Barlynch Priory
- Interactive map of Barlynch Priory

Monastery information
- Other name: St Nicholas's Priory
- Order: Augustinian
- Established: Between 1154 and 1189
- Disestablished: 1539

People
- Founder: William de Say

Site
- Location: Brompton Regis, Somerset, England
- Coordinates: 51°03′01″N 3°31′46″W﻿ / ﻿51.0502°N 3.52937°W
- Grid reference: grid reference SS928289
- Visible remains: Walling at Barlynch Farm

= Barlynch Priory =

Barlynch Priory (also known as St Nicholas's Priory and sometimes spelled Barlinch Priory) in Brompton Regis, Somerset, England was an Augustinian priory founded by William de Say between 1154 and 1189 and dissolved in 1537.
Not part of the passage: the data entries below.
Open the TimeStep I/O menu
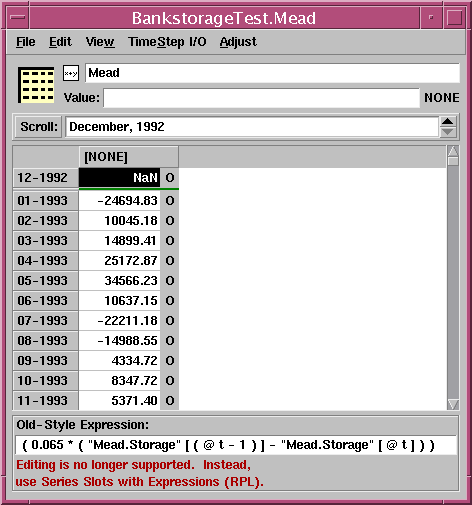 click(x=167, y=42)
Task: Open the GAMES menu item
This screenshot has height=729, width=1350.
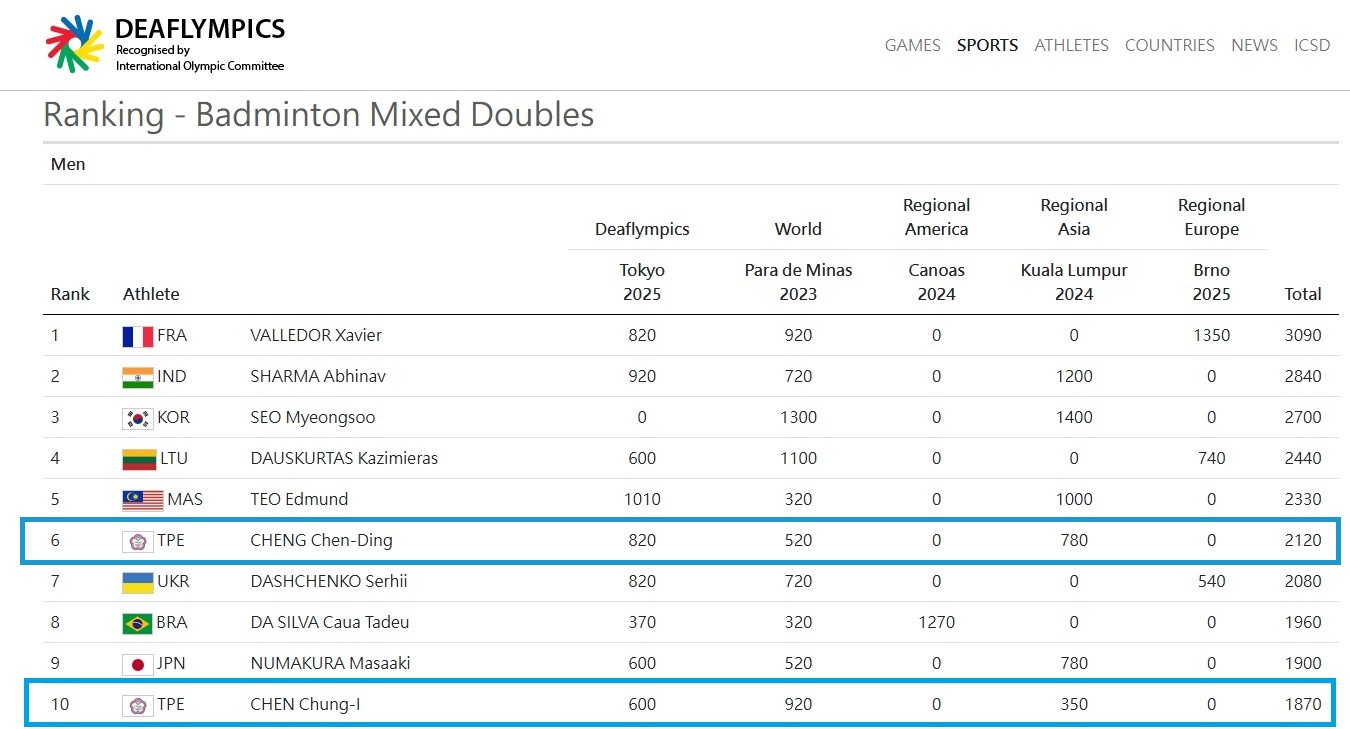Action: click(x=912, y=45)
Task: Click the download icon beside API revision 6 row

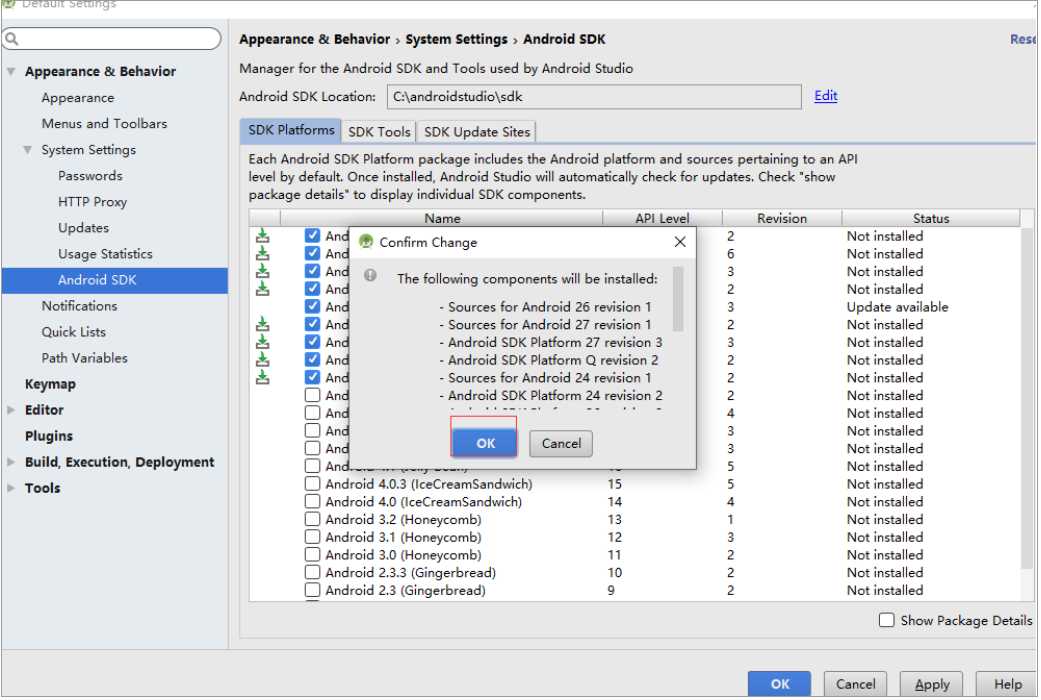Action: 263,254
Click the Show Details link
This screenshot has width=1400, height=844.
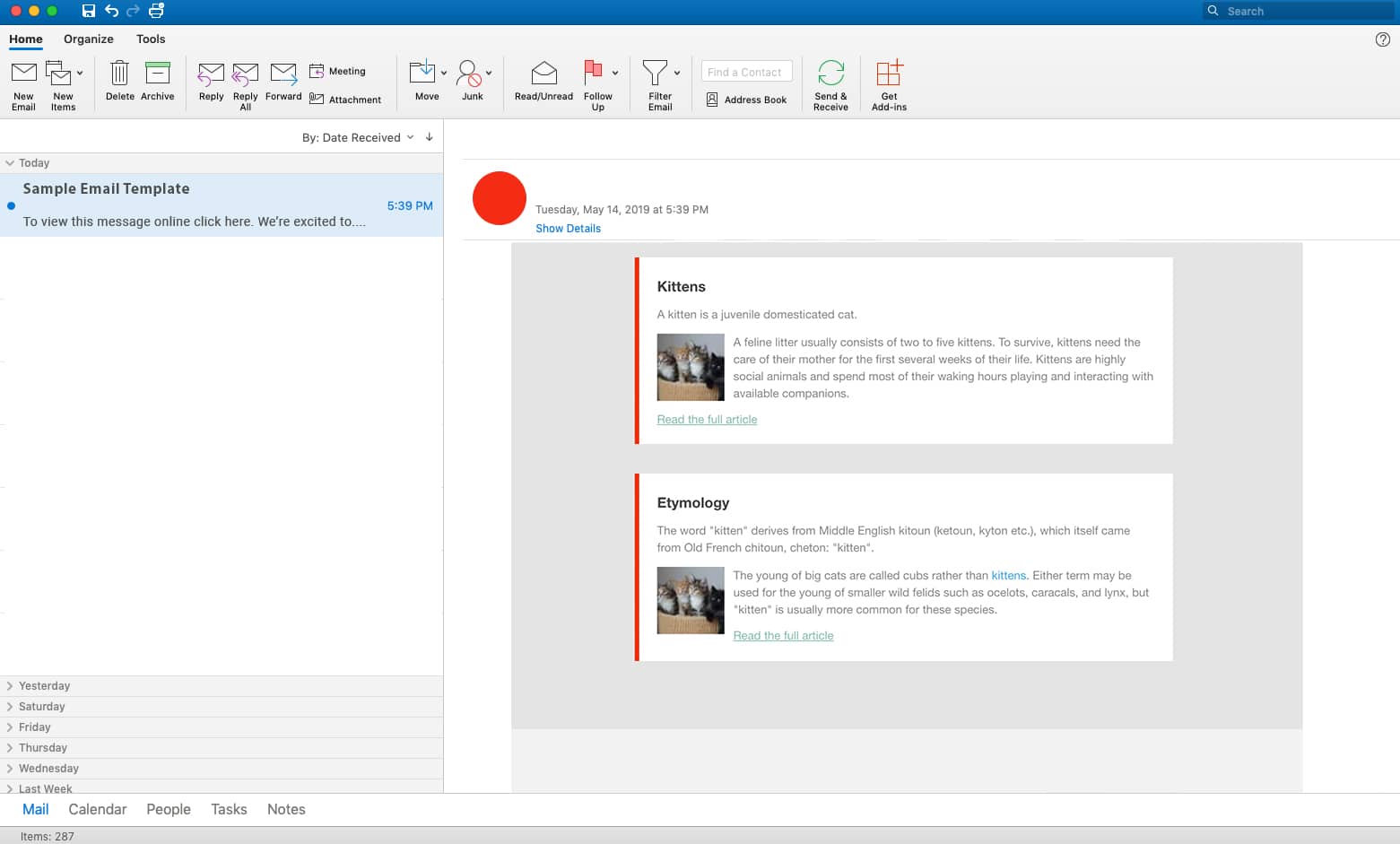point(568,228)
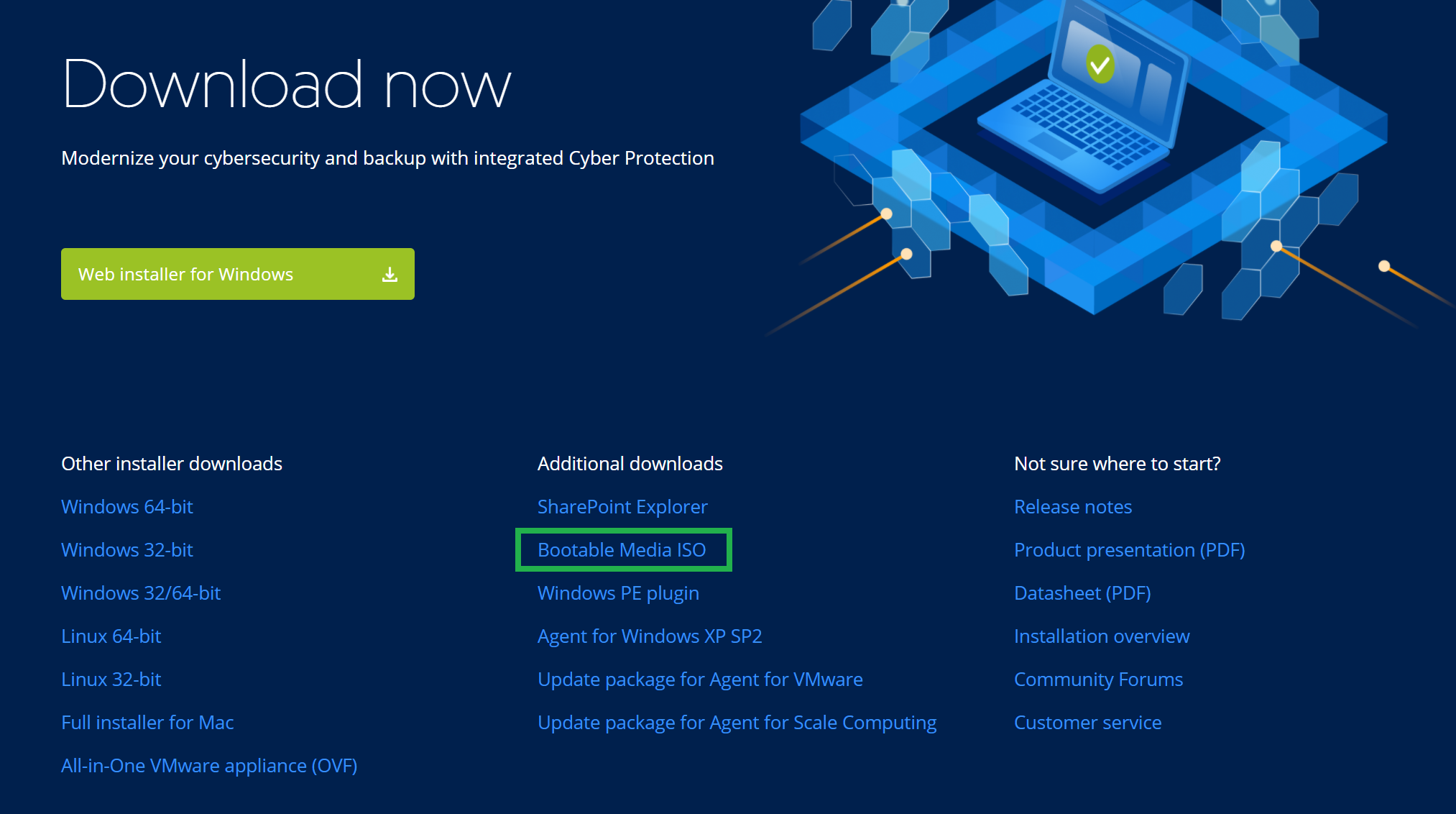
Task: Open the Linux 32-bit installer link
Action: (111, 680)
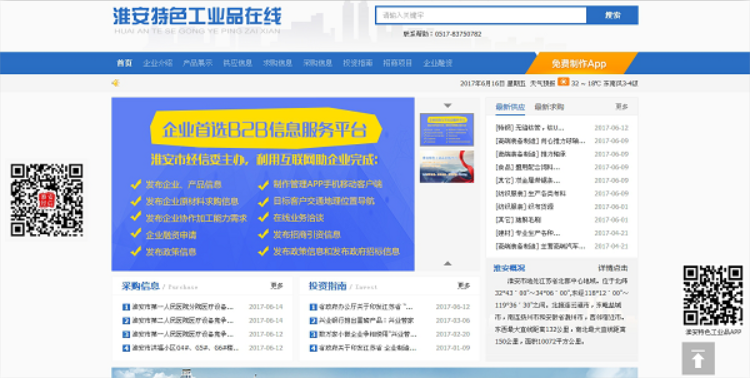
Task: Open 更多 in the 采购信息 section
Action: [276, 286]
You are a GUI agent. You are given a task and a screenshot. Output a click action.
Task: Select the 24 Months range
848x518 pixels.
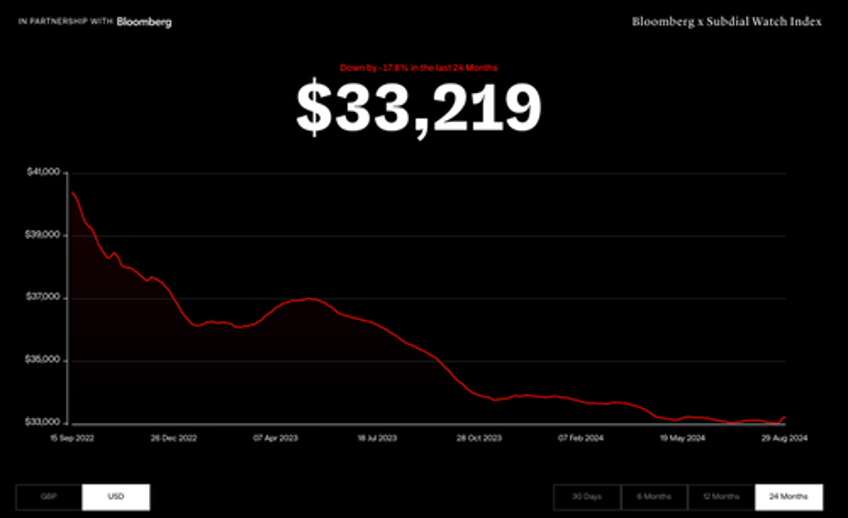pyautogui.click(x=789, y=497)

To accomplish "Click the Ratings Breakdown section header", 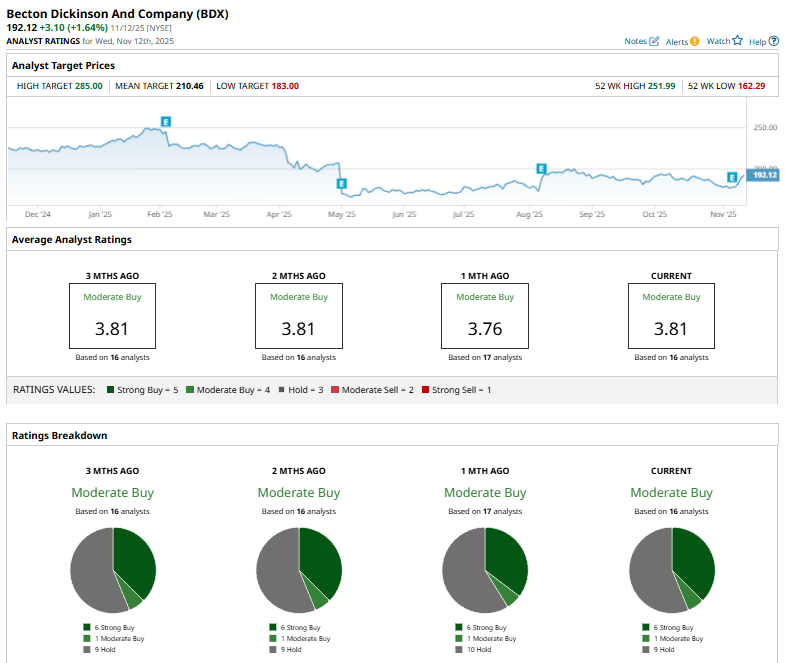I will (x=59, y=435).
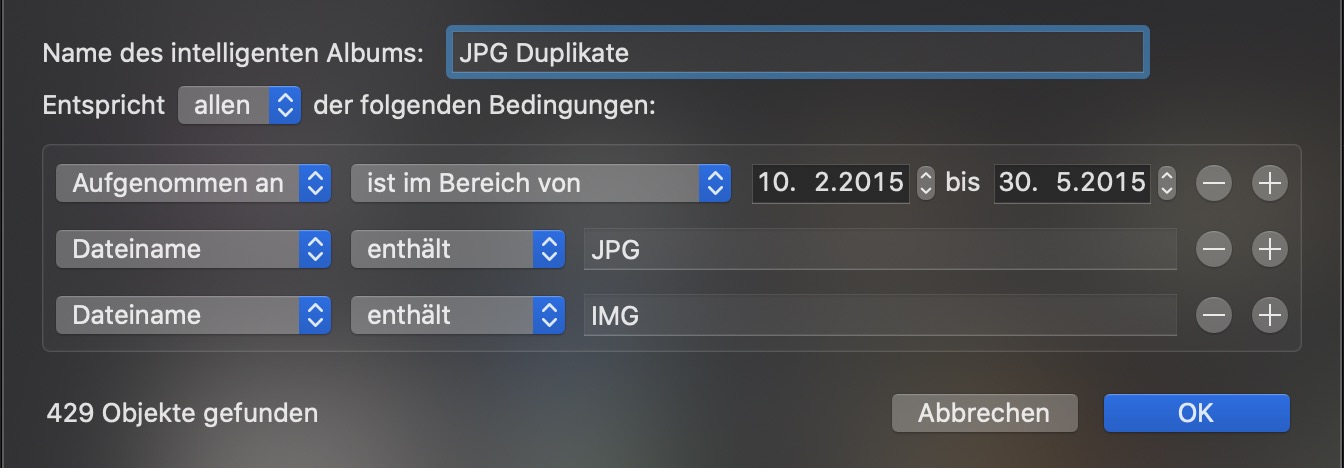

In the late 15th century the prior was John Chester, one of the sons of Alice Chestre who made donations to the church. In 1524 the priory was at its largest with nine canons.

The only visible remains are some fragments of walling attached to Barlynch farmhouse, which have been designated as a Scheduled Ancient Monument (Somerset County No 182). It has been added to the Heritage at Risk Register because of the risk of collapse.

Some of the stained glass from a Jesse window at the Priory is now in the St Peter's Church in Huish Champflower.